DATA FOR THIS EXERCISE Start Marker

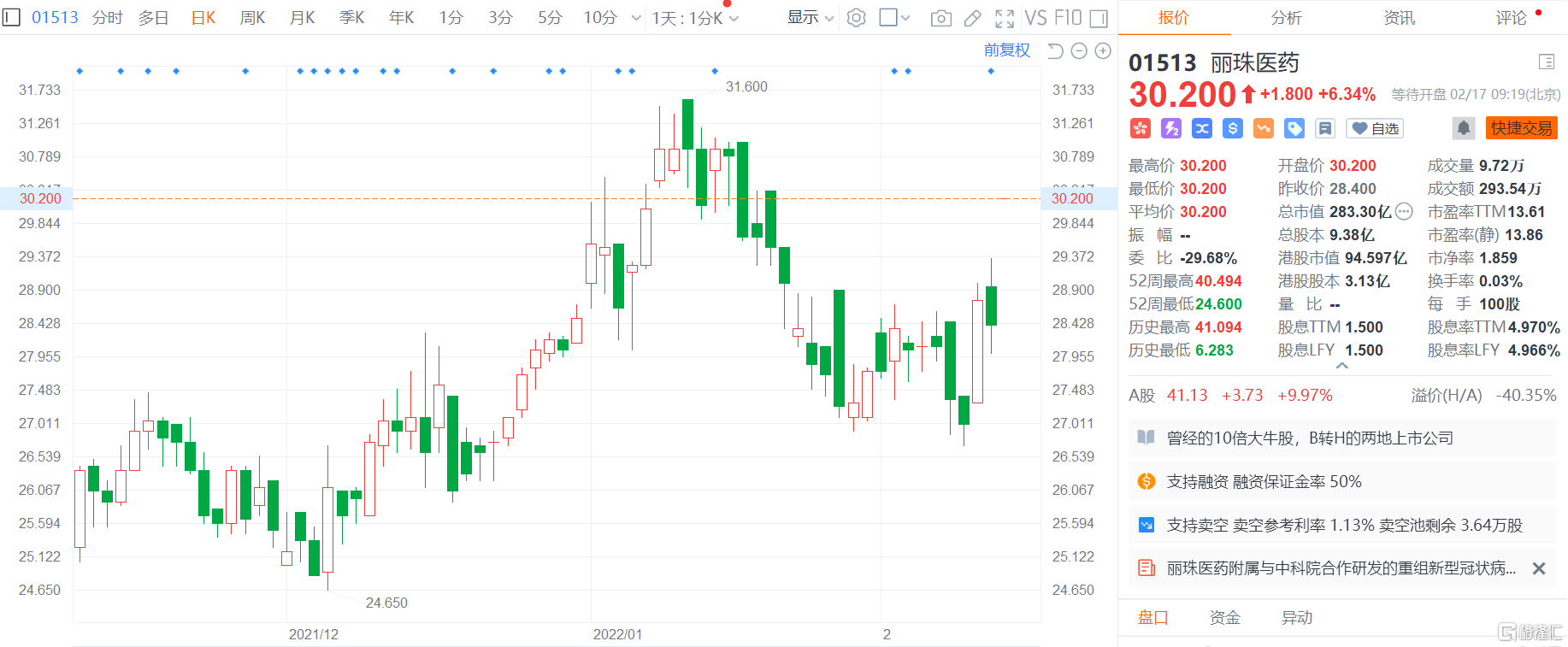Viewport: 1568px width, 647px height.
Task: Select the pencil drawing tool
Action: [x=973, y=18]
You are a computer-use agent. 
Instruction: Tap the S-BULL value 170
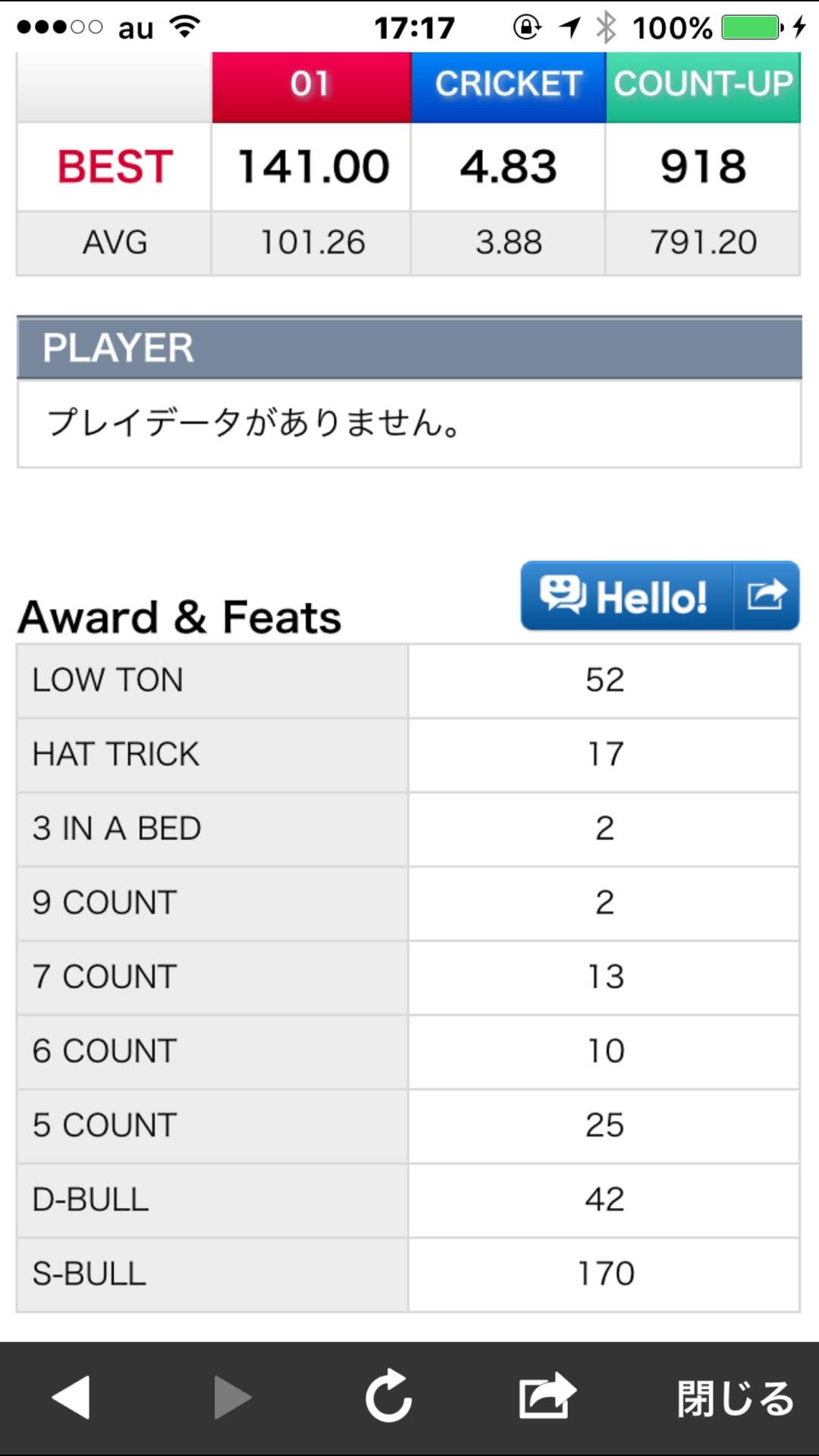click(x=604, y=1274)
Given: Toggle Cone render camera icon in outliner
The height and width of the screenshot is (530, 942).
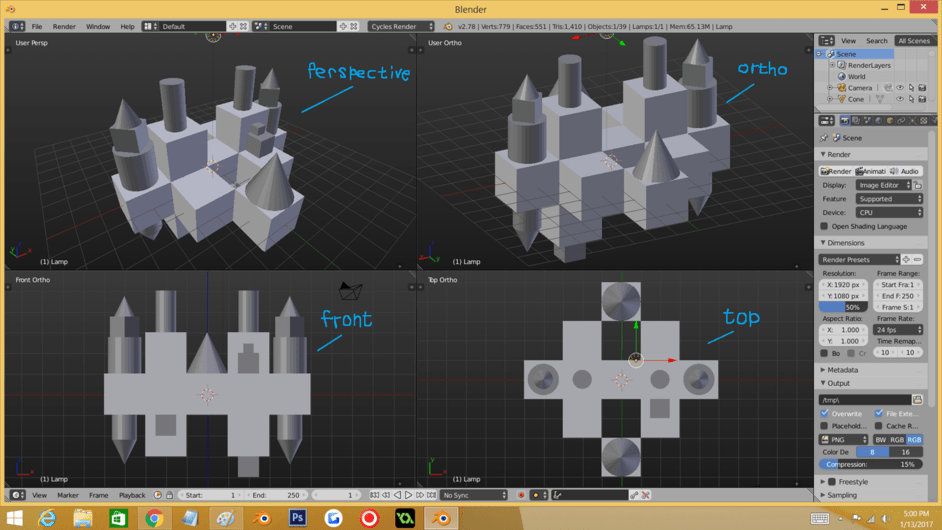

DATA FOR THIS EXERCISE End Marker

* [EXERCISE DESCRIPTION]: Only the lines from the one containing "You are a computer-use agent." through the end of the listing above should be reproduced, exactly as they stand. Leave the pictures out.

* [SOLUTION FOR THIS PROBLEM]:
You are a computer-use agent. 
Instruction: Tap the S-BULL value 170
click(x=604, y=1274)
Given: Toggle Cone render camera icon in outliner
The height and width of the screenshot is (530, 942).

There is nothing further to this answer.